Sir Danvers Carew's murder is meant to shock the reader, as it is described so horrifically and graphically. The gruesome details cause the maid to faint. The "innocent old man" is walking up the street on the opposite side to Hyde, the old man "bowed and accosted the other with a very pretty manner of politeness" the Sir Carew spoke a while, however Hyde did not answer all of a sudden he " broke out in a great flame of anger, stamping with his foot, brandishing the cane, and carrying on like a madman". Then as if he had no second thought " Mr Hyde broke out of all bounds and clubbed him to the earth". The maid at this fainted, and when recovered called the police.
Jekyll has a very odd relationship with Hyde, he does not want Hyde there, as his experiment, is to try to perform the experiment, so that he could turn himself into a purely good person.
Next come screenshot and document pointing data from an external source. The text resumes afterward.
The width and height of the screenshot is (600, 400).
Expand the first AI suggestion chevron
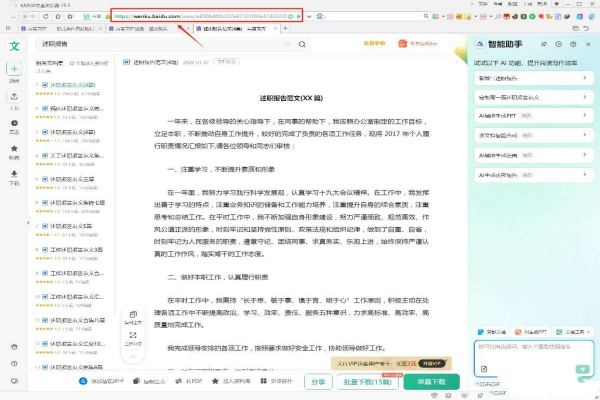(586, 77)
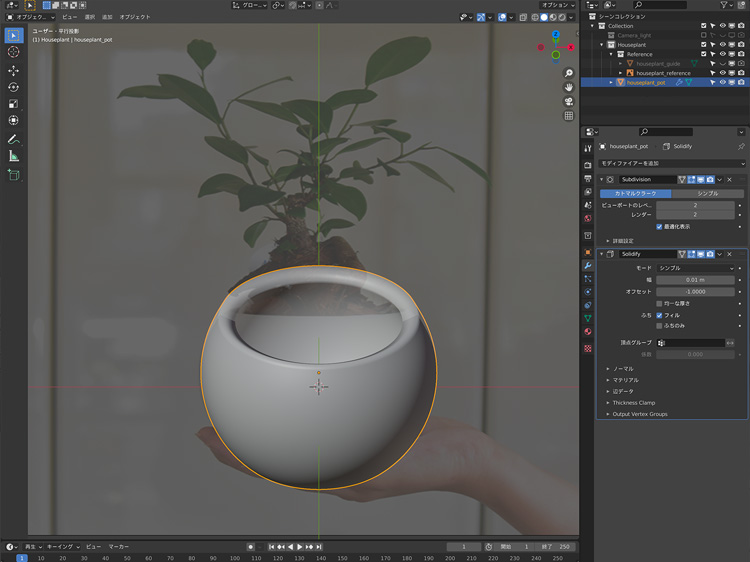Select the Measure tool

click(x=14, y=155)
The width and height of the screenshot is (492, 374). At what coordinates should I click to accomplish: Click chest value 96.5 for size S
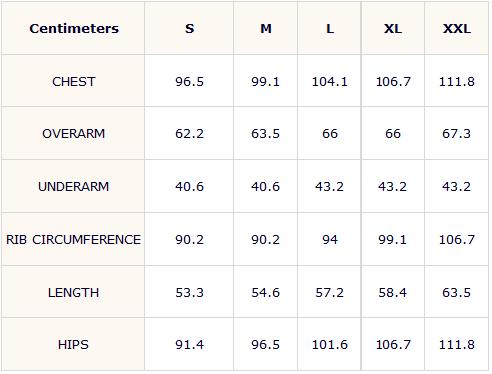click(x=189, y=82)
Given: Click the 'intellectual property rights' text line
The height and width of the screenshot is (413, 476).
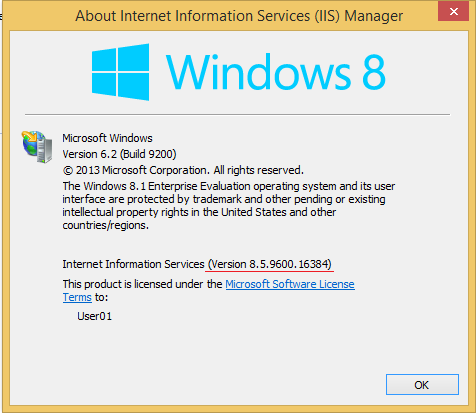Looking at the screenshot, I should point(199,212).
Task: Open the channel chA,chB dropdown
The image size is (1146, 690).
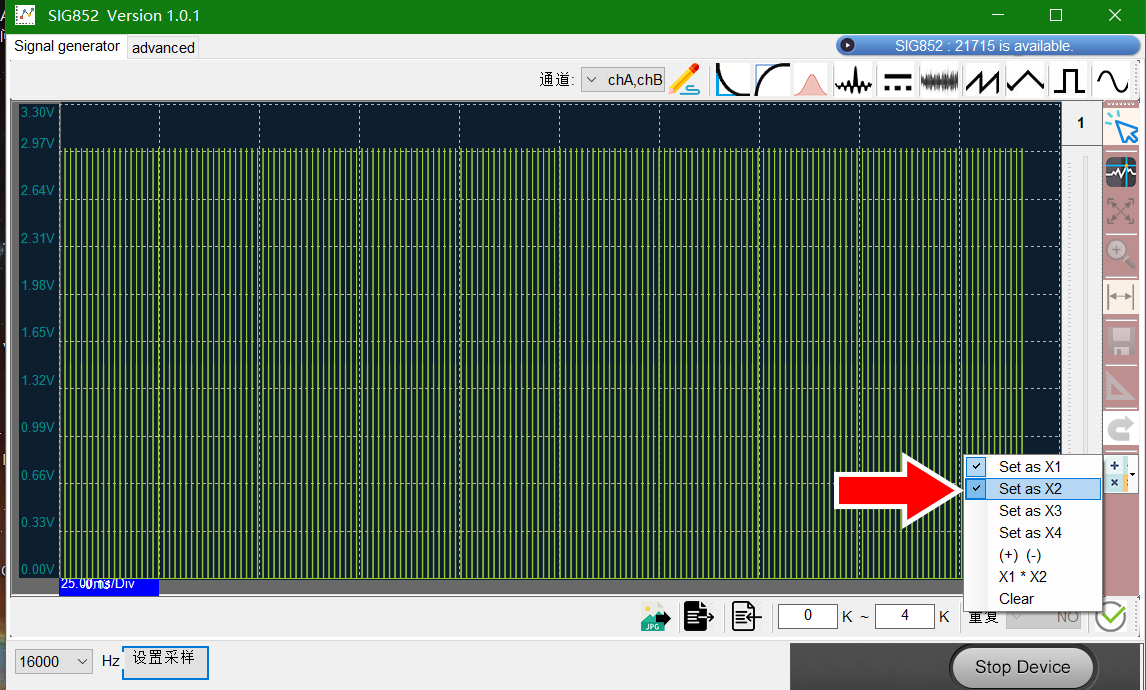Action: coord(623,80)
However, he cannot live without him, because he is dependent on Hyde being there. Jekyll when in Hyde's body hides behind Hyde, however when in his own body Hyde hides behind Jekyll's body. As the novella unfolds, Jekyll can no longer control his addiction to Hyde, when he is asleep, of vulnerable, he slips in and out of the body of Hyde. In theory, one cannot live without the other, because in the end when Jekyll kills himself, Hyde also has to die with him.
The crime that Hyde commits are amoral, which means that he commits them with now conscience. When he tramples the girl, Jekyll covers for Hyde, by signing the cheque for the family, however when Hyde kills Sir Carew, Jekyll completely disassociates himself with Hyde, by saying that he is not giving refuge to a murderer, and that Hyde had left a letter, saying that he had left. Both Jekyll and Hyde indirectly killed Dr Lanyon, because when Lanyon witnessed Hyde's transformation into Jekyll, this shocked him, he fell ill from the shock, and eventually it killed him. You could almost say that Hyde kills Jekyll, because Jekyll is forced to kill himself to stop Hyde's reign of terror over the city of London.
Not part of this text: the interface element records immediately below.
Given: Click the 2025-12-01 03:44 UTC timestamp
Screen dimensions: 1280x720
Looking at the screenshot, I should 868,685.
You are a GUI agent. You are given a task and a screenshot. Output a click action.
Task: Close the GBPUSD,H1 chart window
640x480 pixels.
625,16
At the end of the novella, Hyde overpowers Jekyll, and Jekyll suddenly realises, how despicable, and repulsive Hyde is. This repulsion and hatred for Hyde in the end makes up Jekyll's mind to kill them both. By Jekyll killing, himself he sets both him, and Hyde free, although it is Hyde who is found when the cabinet door is forced open. This is because when Jekyll dies, he is emotionally and physically venerable, and Hyde shines through. So theoretically, it is Mr Hyde continues to exist temporarily when Dr Jekyll is gone.
Therefore, I conclude that Stevenson explores the duality, which lies within man very well and aptly describes this phenomena in Jekyll's suicide note when he writes, " all human beings, as we meet them, are commingled out of good and evil". However, I feel that he has not truly exploited the capabilities that could have been developed when sculpting Hyde's character. Jekyll's original experiment was to try to create a purely good man, however, he just ends up destroying his experiment and eventually himself.